Tip:
Highlight text to annotate it
X
So now that we understand the way in which optimal solutions must be composed
of optimal solutions to smaller subproblems.
We're well positioned to turn that into a recurrence, and then a dynamic
programming solution for the knapsack problem.
To compile our discussion from last time into a recurrence, let me just introduce
a little notation. So by capital v sub I x, what I mean is
the maximum value you can get of a solution that satisfies two constraints.
First of all, it should make use only of the first I items.
Second of all, the total size of the items that you pick should be at most x.

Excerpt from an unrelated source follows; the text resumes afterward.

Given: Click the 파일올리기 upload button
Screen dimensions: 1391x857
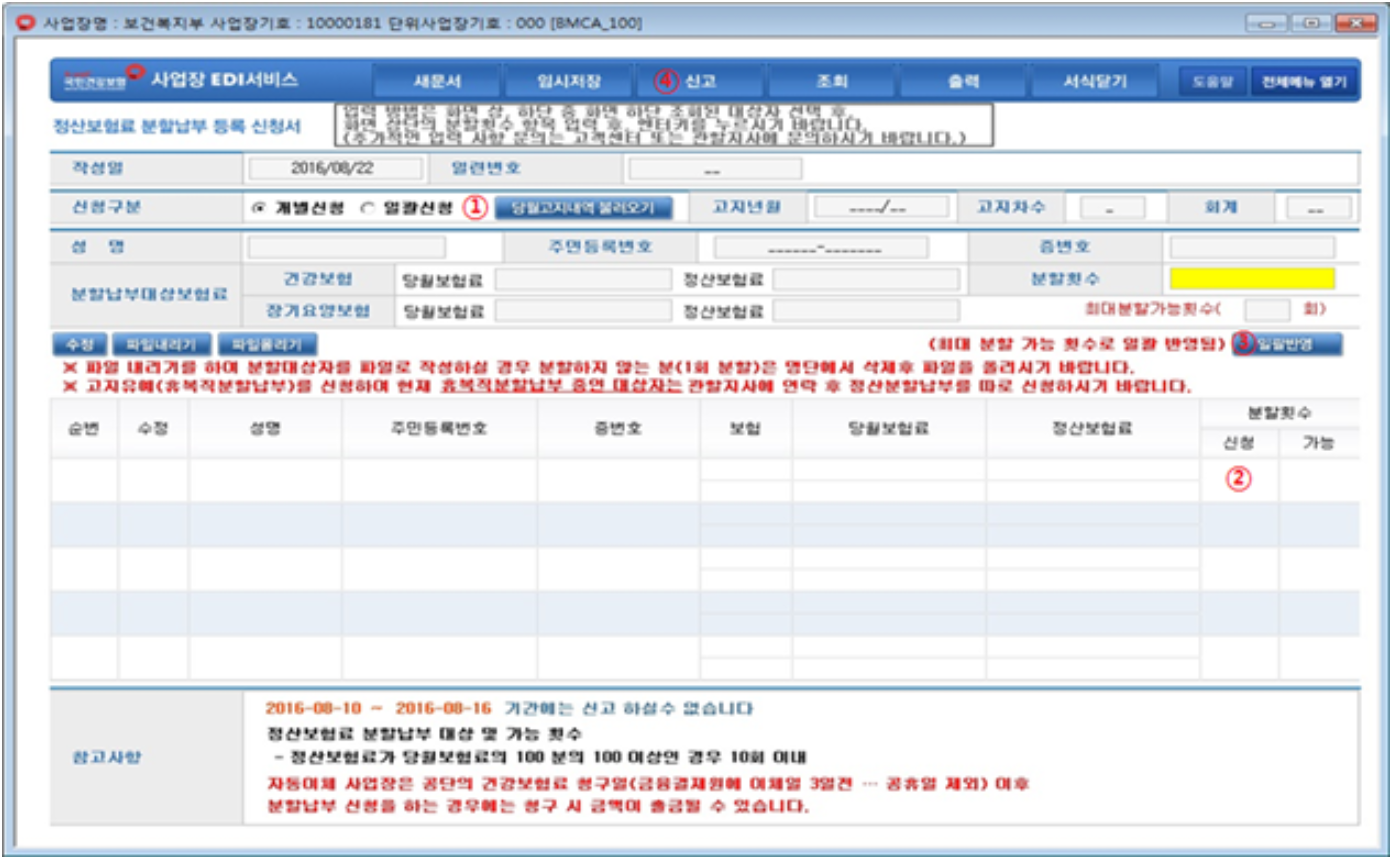Looking at the screenshot, I should click(x=267, y=344).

The analogue of this notation in the independent set problem was G sub I, the
graph with the first I vertices. We're now using two indices instead of
one because sub-problems have two different ways in which they can get
smaller. Recall case two of our though
experiments, when we look at a smaller sub-problem there was both one less item
and there was also less capacity. So when thinking about a sub-problem we
need to keep track of both. We need to keep track of how many items
are we allowed to use and we need to keep track of what's the total size that we're
allowed to use. So let's express our conclusion to the
last video in this notation. What did we figure out last video?
We figured out that the optimal solution has to have one of two forms.
Either you just inherit the optimal solution from that tech instance with one
less prop, one less item, that was the first case, or you take the optimal
solution to the sub-problem which has one less item and less capacity by the weight
of the current item and you extend it to an optimal solution for the current
sub-problem using the ith item. So V sub I, X.
The optimal value for the current sub problem.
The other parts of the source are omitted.